◆ Apply what you read
1. Answer these questions about the text on better sleep:
(a) What simple activity does the first tip say will help improve the quality of your sleep?
(b) What kind of shows should be kept out of a bedtime routine?
(c) Within how many hours of bedtime does the author recommend patients not eat?
2. Alter the part of the text on better sleep starting with "1 – Exercise" and going on through "you sleep better.", replacing "neighborhood" with "local park".

◆ Text passage
· · · ·
How Can I Get a Better Night’s Sleep?
1 – Exercise more!
Unfortunately, our fast-paced, desk-bound lifestyles don’t allow for much in the way of physical exertion, unless we make a concerted effort to exercise regularly. When we exert ourselves earlier during the day, it makes our sleeping hours deeper and more satisfying. Now, you might say, I’m just simply too tired to exercise! That is true from time to time, but even a simple walk around your neighborhood will help improve the quality of your sleep. Even making simple changes to incorporate more activity and movement into your day will help you sleep better.
2 – Have a Routine
Mom was right when she marched you into the bathroom every night at the same time to brush your teeth, read a story and go to bed. Having a bedtime “routine” is a great way to slowly wind down and tell your body to relax so you can go to bed. That wind-down is different for everyone, and may include a hot bath, a good book, a cup of herbal tea, or zoning out on the couch. One thing to keep out of your routine – tense or dramatic shows right before bed (and this includes the news). Try to watch those programs at least a few hours before you intend to turn it in for the night.
3 – Go to Sleep with an Empty Belly
Eating food right before bed will almost always upset your slumber. Now, instead of focusing on sleeping your body is focused on digesting! In some cultures, it is actually their custom to eat nothing after dark. I recommend to my patients that they not eat within at least 2-3 hours of bedtime. An added perk – this will encourage weight loss if you’re a nighttime snacker! All those calories get turned into fat if you don’t burn them, so better to save the eating for your waking hours.
· · · ·
◆ Supplied records
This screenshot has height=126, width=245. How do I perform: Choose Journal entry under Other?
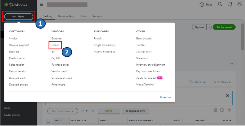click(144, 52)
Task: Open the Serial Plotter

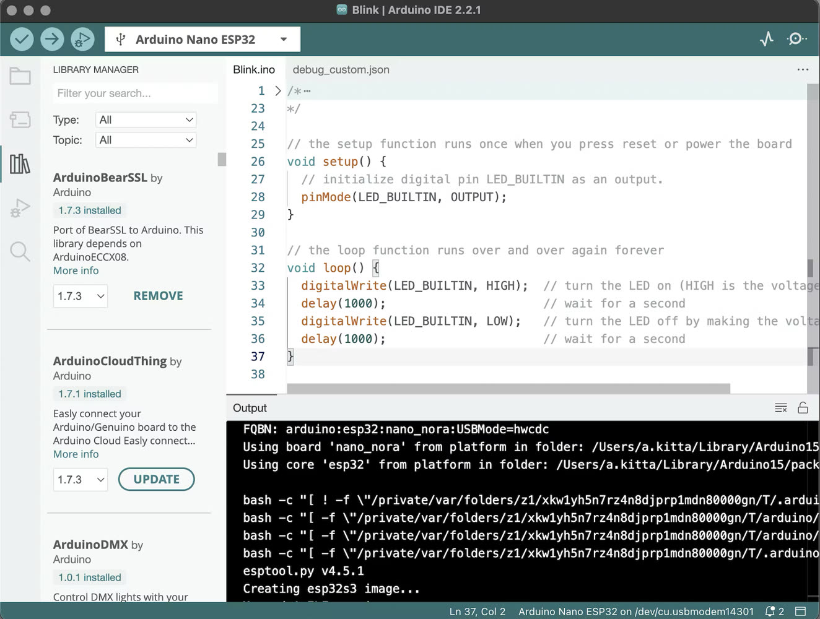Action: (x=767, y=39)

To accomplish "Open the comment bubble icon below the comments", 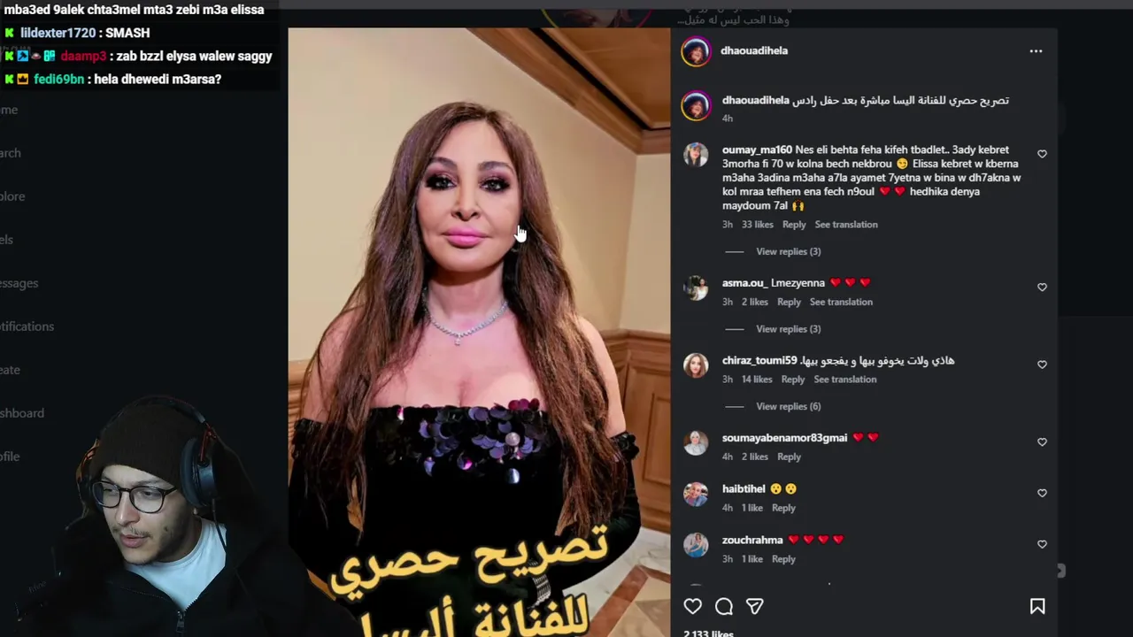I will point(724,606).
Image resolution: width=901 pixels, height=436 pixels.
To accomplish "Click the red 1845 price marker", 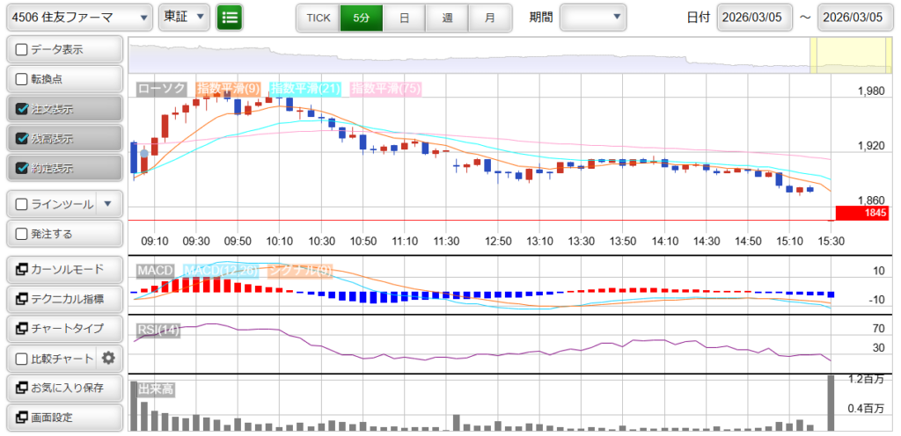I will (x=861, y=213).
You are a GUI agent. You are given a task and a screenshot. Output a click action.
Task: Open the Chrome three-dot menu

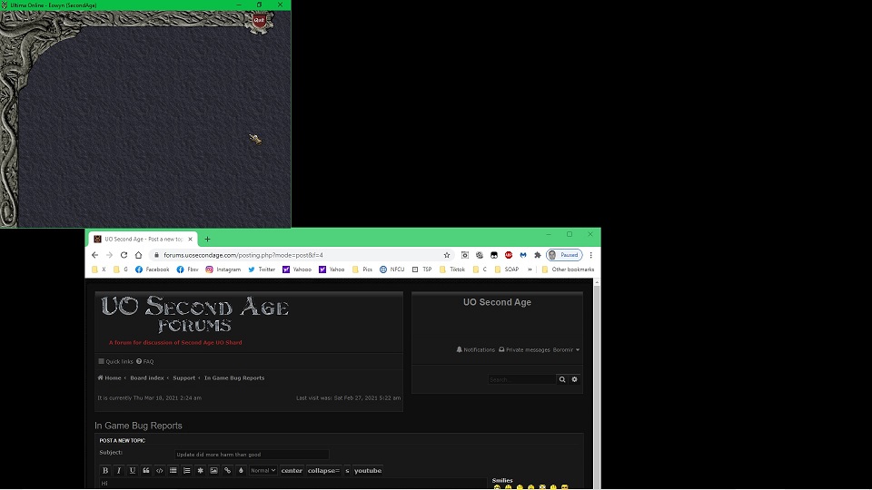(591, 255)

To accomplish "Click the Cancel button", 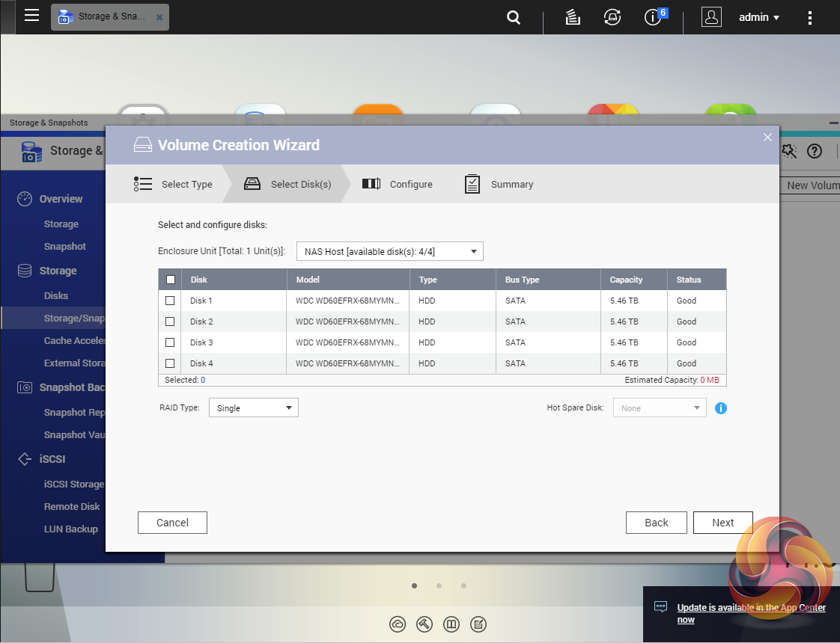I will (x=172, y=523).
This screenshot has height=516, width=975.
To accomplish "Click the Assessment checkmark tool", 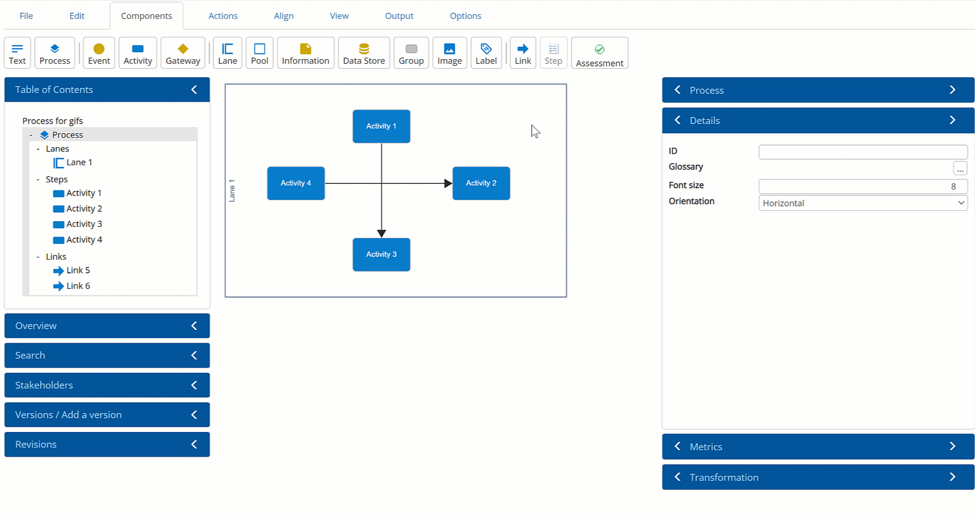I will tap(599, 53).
· · · ·
◆ Task-by-task solutions
1.
(a) A simple walk around your neighborhood.
(b) Tense or dramatic shows right before bed, including the news.
(c) At least 2-3 hours.

2.
1 – Exercise more!
Unfortunately, our fast-paced, desk-bound lifestyles don’t allow for much in the way of physical exertion, unless we make a concerted effort to exercise regularly. When we exert ourselves earlier during the day, it makes our sleeping hours deeper and more satisfying. Now, you might say, I’m just simply too tired to exercise! That is true from time to time, but even a simple walk around your local park will help improve the quality of your sleep. Even making simple changes to incorporate more activity and movement into your day will help you sleep better.